ELIZABETH SOELISTIO WRITES — Ahn Hee Jung, a 53-year-old politician and former rising star of South Korea’s Democratic, party was acquitted August 14 on charges of raping his female secretary, Kim Ji Eun. The controversial verdict sparked massive debates on the topics of justice, sexual hierarchies and the power wielded by influential South Korean men.
Kim revealed the traumatic story during a JTBC news program on March 5. She revealed how Ahn had raped her four times since she started working for him earlier this year and had sexually harassed her on numerous other occasions. According to the Washington Post, during the TV interview the alleged victim remembered that “He [Ahn Hee Jung] called me in recently and brought up the #MeToo movement. So I thought he wouldn’t do it [rape me] that day. But he did it [again], even on that day.” Ahn allegedly apologized to Kim over a messaging app, telling her to “forget everything” he did and “just remember the beautiful scenery of Switzerland and Russia.”
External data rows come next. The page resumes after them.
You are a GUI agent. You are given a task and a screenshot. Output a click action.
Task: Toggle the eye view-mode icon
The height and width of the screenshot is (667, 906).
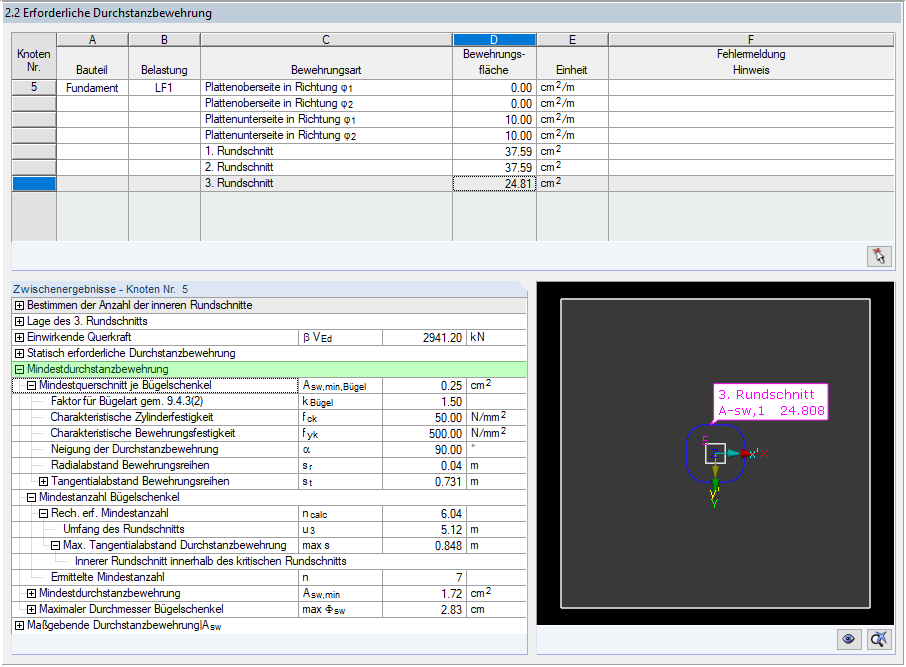(848, 639)
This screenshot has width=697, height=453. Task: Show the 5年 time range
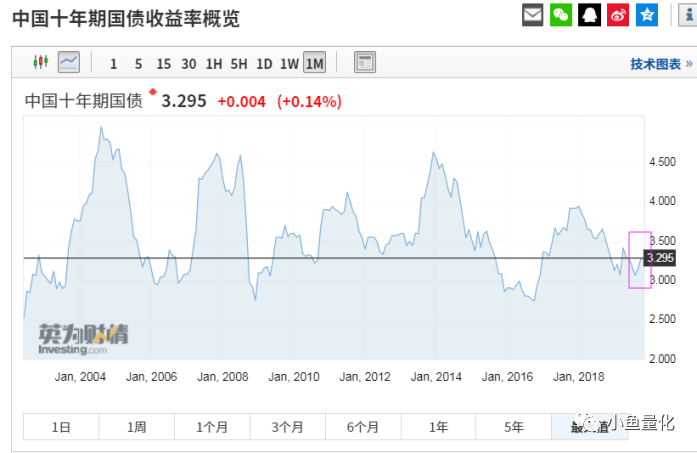tap(513, 427)
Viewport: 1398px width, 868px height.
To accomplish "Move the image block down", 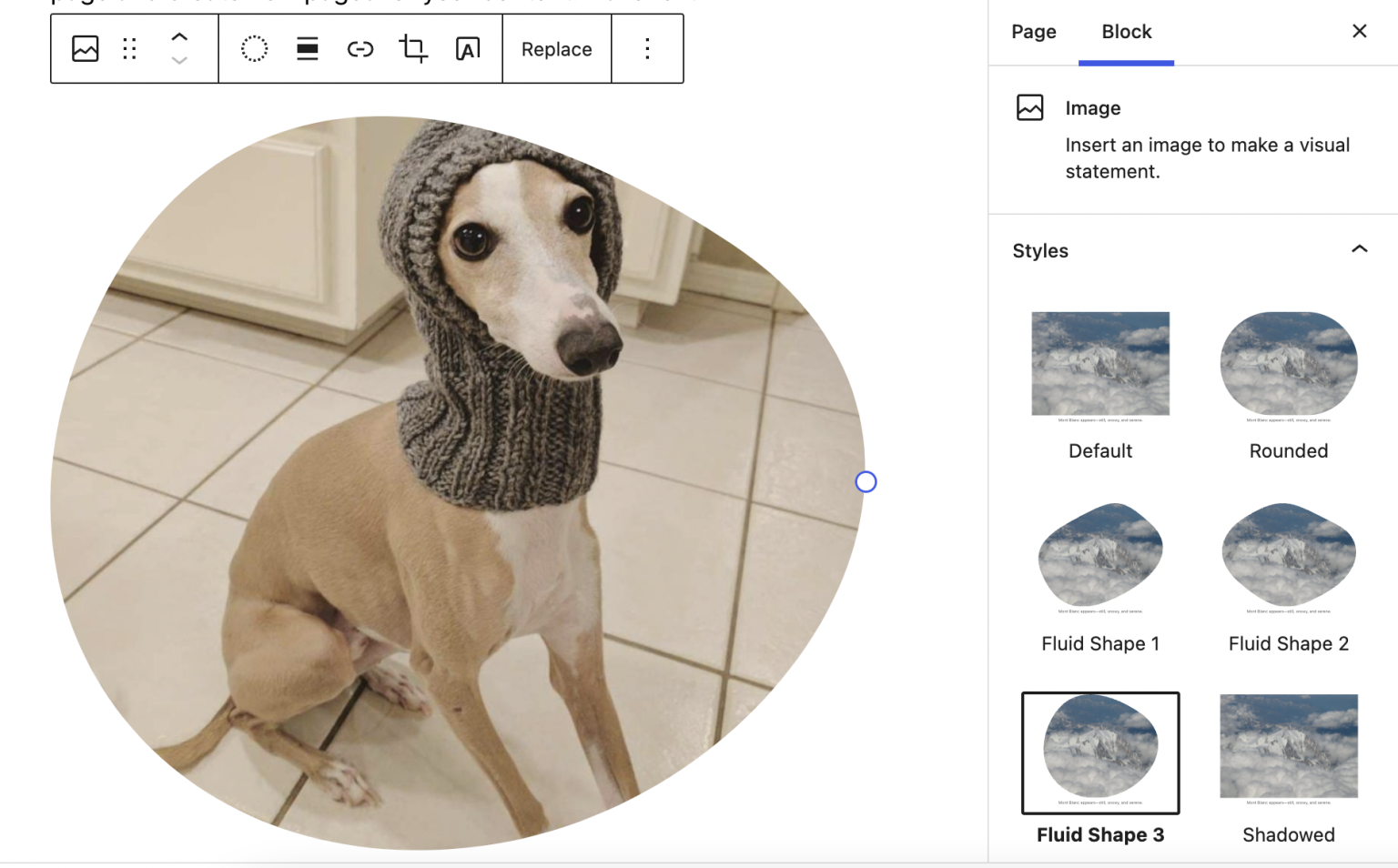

In fact, Ahn Hee Jung, the former governor of South Chungcheong province and a possible candidate for president in 2022, retired from politics amidst these charges of sexual abuse and abuse of authority, among other charges by the Seoul Western District Court. Furthermore, the leader of the Democratic Party, Choo Mi Ae, condemned Ahn and publically apologized to the victim, as well as the country, saying, “An unacceptable incident has happened.” Kim Hye Jung, vice director of the Korea Sexual Violence Relief Center (KSVRC) said, “I don’t see how the court could rule against the victim. The accused even admitted to the crime first before he changed his testimony.”
And yet, the court dismissed the charges due to insufficient evidence that Ahn used his authority to force Kim into sex, saying there was “not enough to prove that the victim’s sexual freedom was violated against her will.”
Worse, Ahn’s acquittal came despite his admission on his Facebook page, saying, “My office’s statement, (asserting) it was a consensual sexual relationship, was wrong. This is all my fault.”
With South Korea growing into the #MeToo movement, women’s rights activists see the court ruling as a setback in the protection of women’s rights. They may also see it as a case of justice that favors the rich and powerful, with bias against women who claim sexual abuse, so that, unlike Kim, victims are often discouraged to come forward.
Looks like the Court’s verdict was one step backward in South Korea’s long march toward women’s equality.